## What to produce
Rewrite the entries from the line containing "Where should I click to: Switch" through the end of the entries, swapping "Refresh" for "Reload" and leaving everything else unchanged. Omit the pictures from your answer.

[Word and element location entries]
#####

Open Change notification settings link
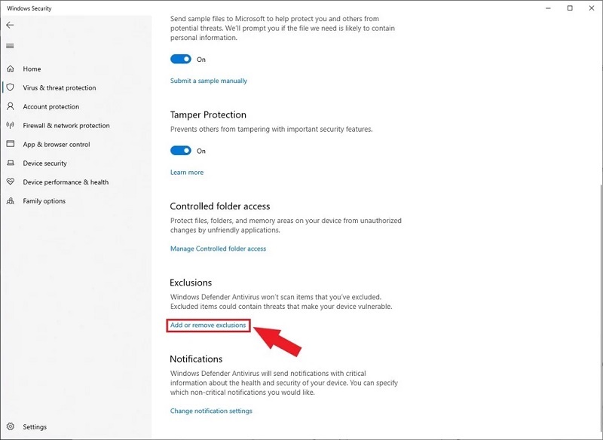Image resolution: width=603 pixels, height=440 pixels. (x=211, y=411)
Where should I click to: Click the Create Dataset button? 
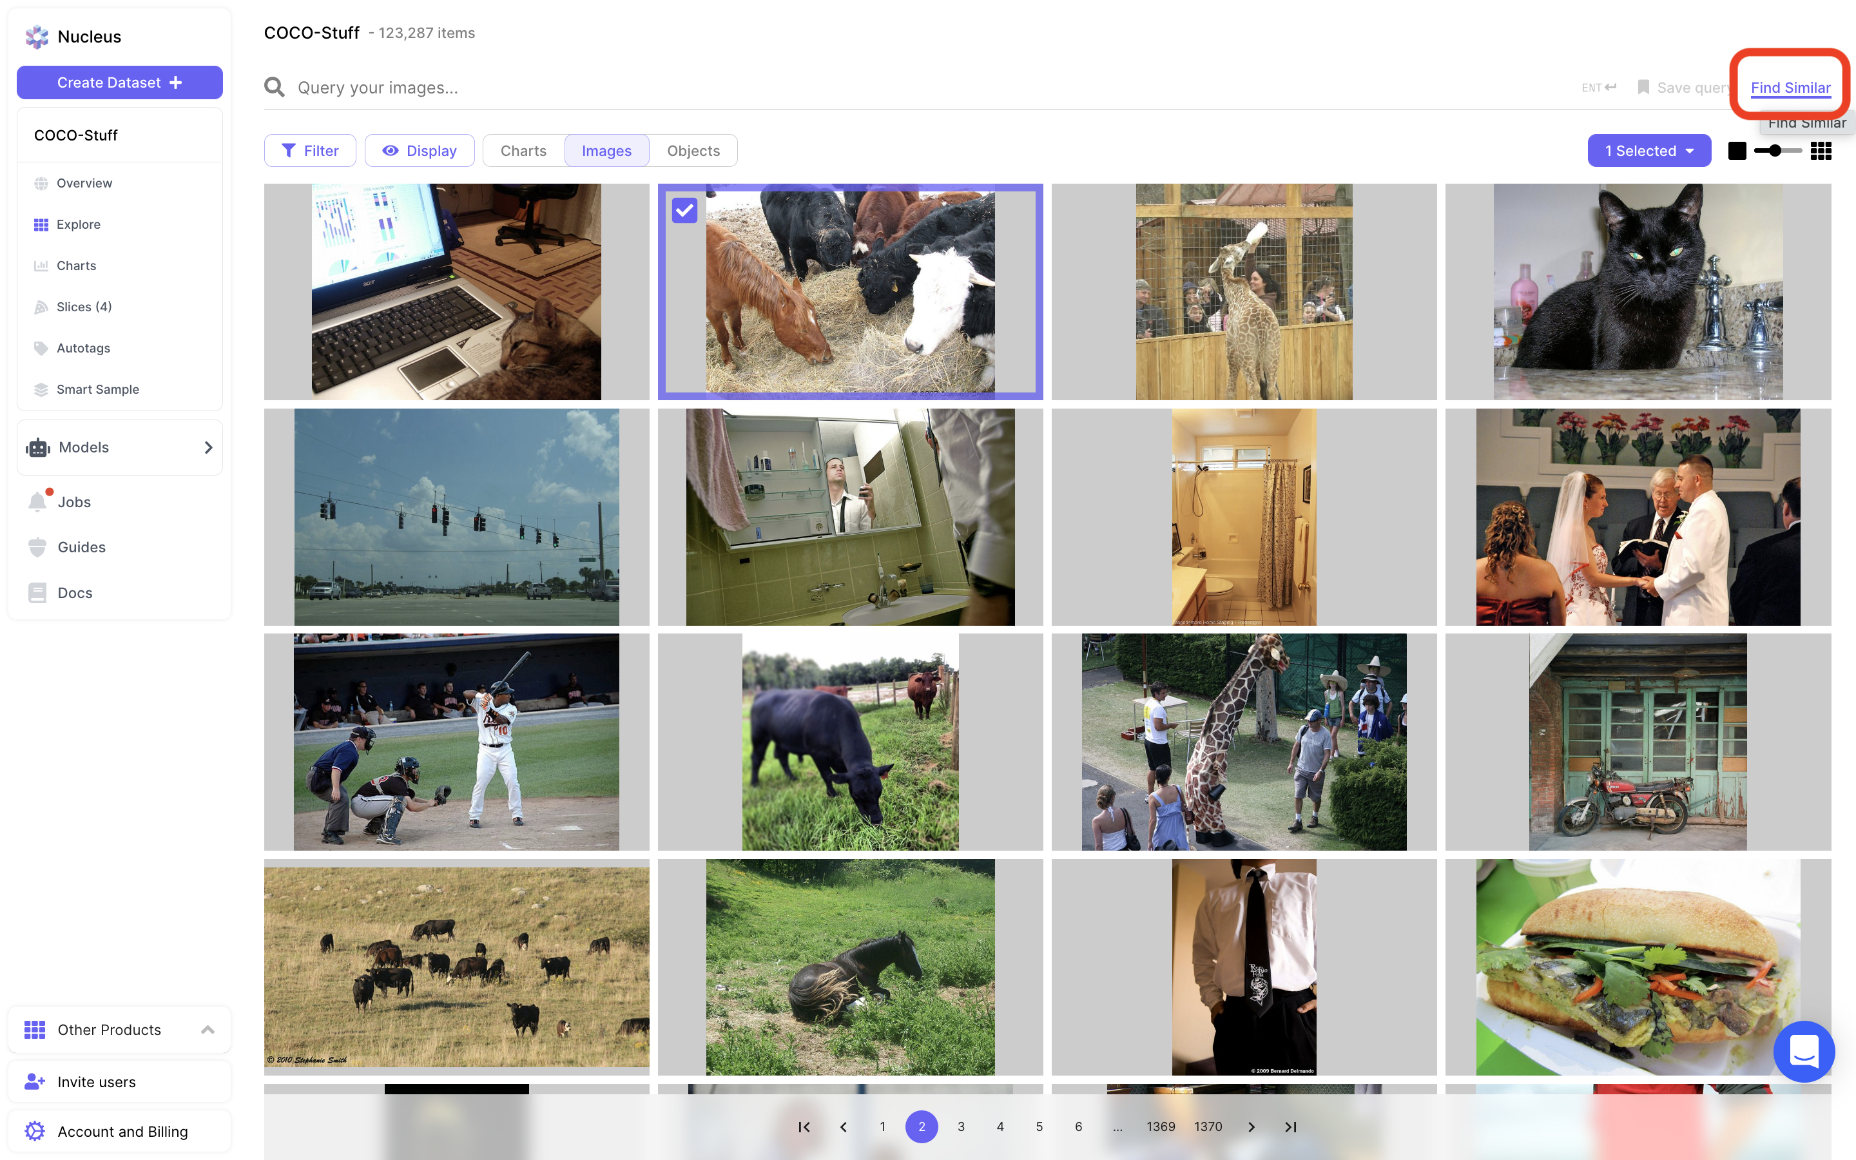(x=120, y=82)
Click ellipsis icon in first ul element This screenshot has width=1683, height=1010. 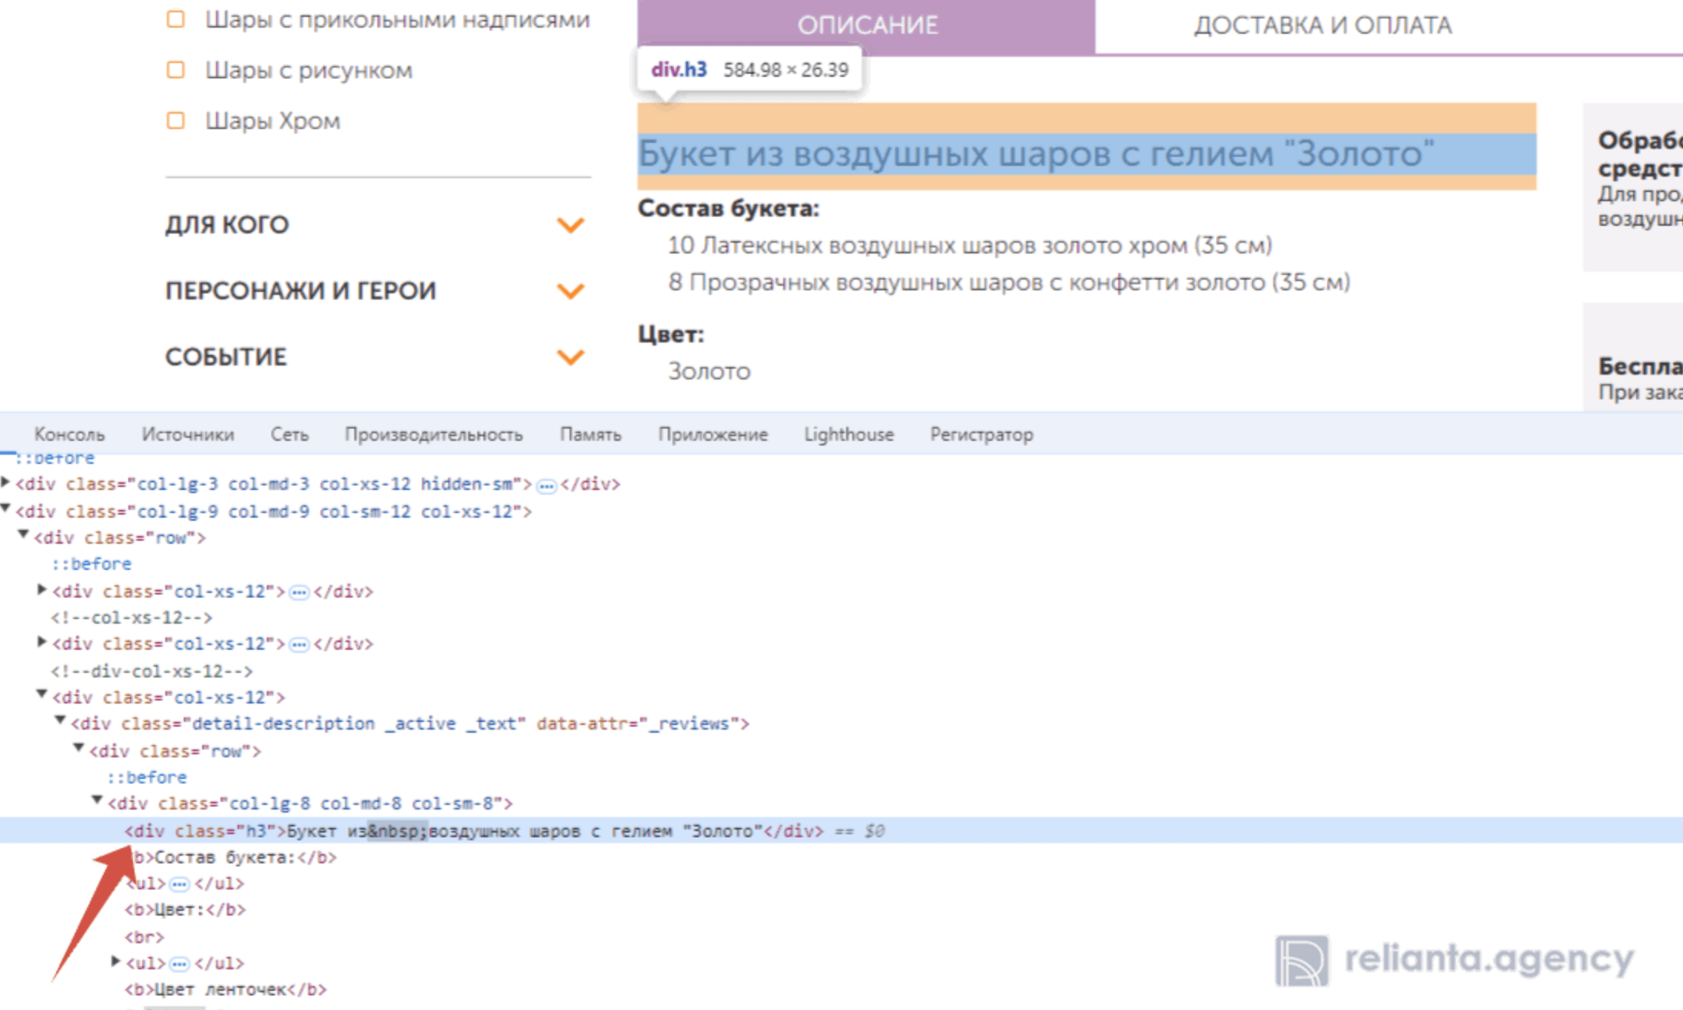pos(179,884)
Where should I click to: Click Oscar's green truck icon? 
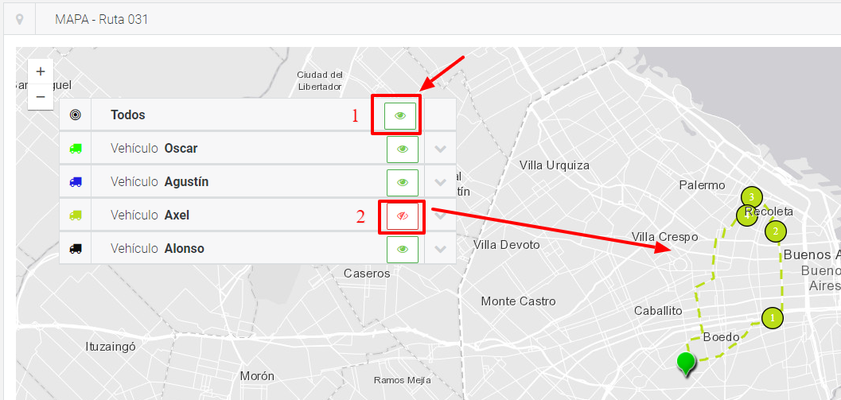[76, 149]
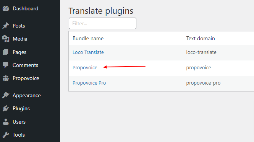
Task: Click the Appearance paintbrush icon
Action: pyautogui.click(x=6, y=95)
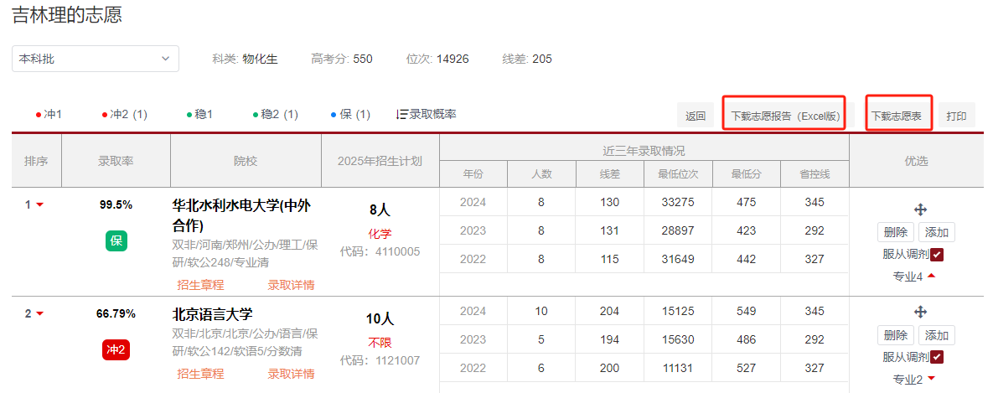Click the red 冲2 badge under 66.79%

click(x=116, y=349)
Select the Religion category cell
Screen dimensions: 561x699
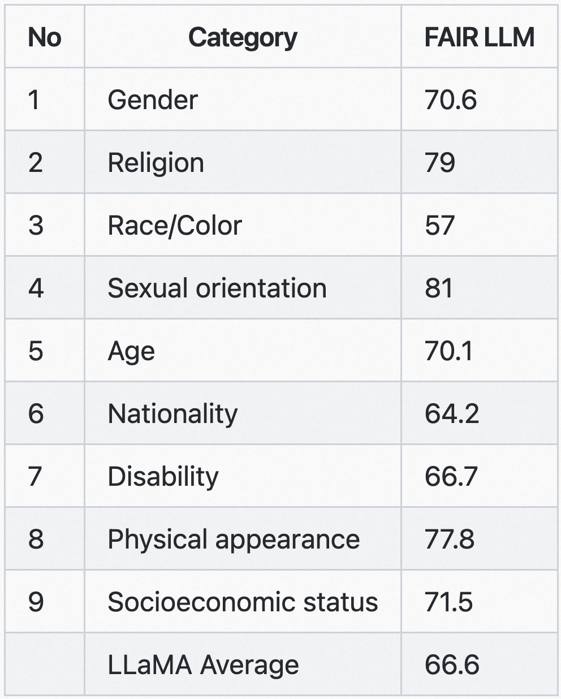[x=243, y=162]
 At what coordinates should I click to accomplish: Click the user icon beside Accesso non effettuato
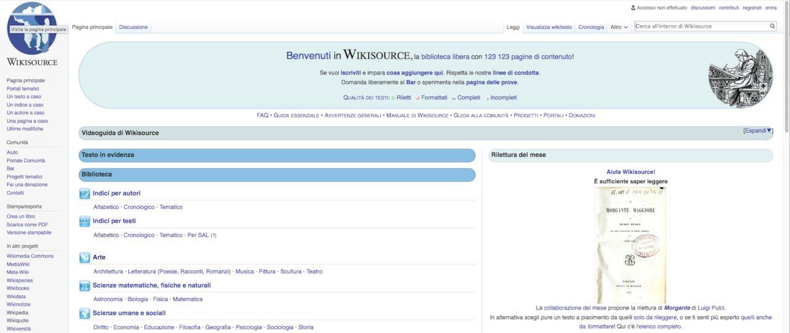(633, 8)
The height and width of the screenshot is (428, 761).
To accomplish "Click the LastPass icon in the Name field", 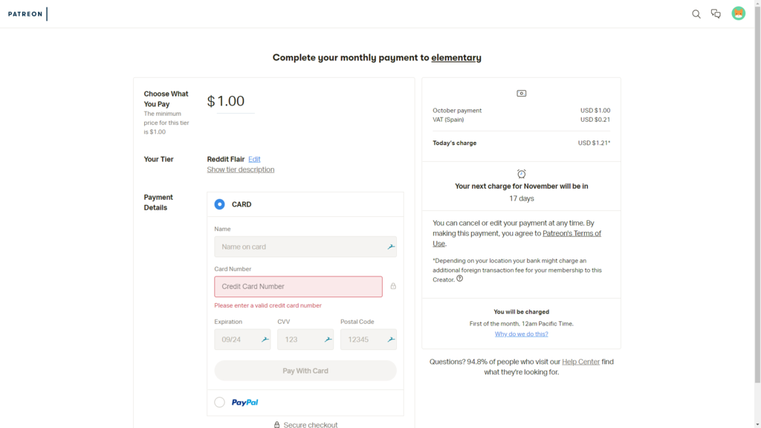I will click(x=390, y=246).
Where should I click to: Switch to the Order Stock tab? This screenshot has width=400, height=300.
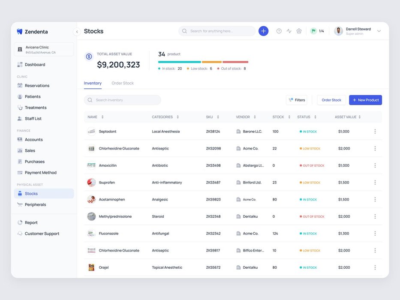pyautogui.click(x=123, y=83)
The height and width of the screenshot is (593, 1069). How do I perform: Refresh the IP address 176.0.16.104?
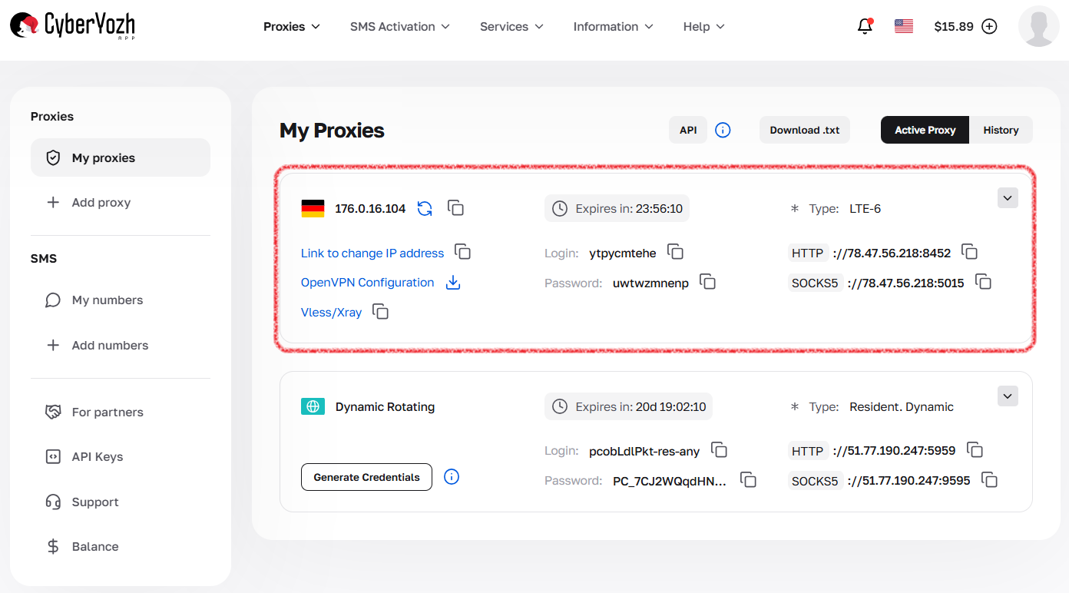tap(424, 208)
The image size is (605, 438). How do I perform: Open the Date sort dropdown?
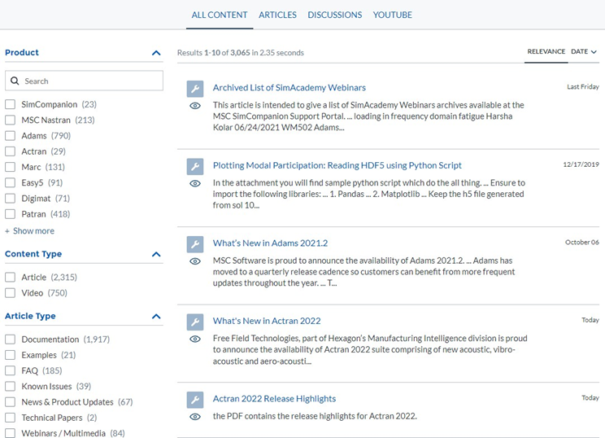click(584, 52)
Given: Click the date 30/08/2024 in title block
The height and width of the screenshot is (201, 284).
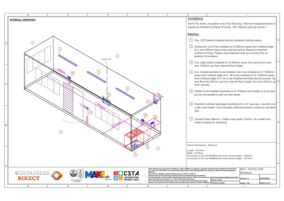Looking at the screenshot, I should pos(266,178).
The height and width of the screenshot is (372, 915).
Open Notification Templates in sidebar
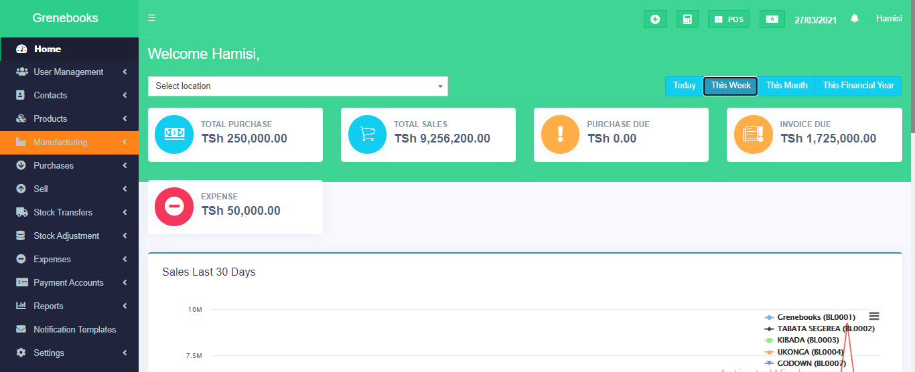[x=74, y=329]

#####

## Solution to the exercise
Where should I click to: Switch to the Order Stock tab? This screenshot has width=400, height=300.
pyautogui.click(x=123, y=83)
The height and width of the screenshot is (593, 1069). How do I perform: Reload the IP address 176.0.16.104?
tap(424, 208)
The image size is (605, 438). How do I perform: Open the Date sort dropdown?
click(584, 52)
Given: Click the date 30/08/2024 in title block
The height and width of the screenshot is (201, 284).
Looking at the screenshot, I should pos(266,178).
The height and width of the screenshot is (372, 915).
Open Notification Templates in sidebar
[x=74, y=329]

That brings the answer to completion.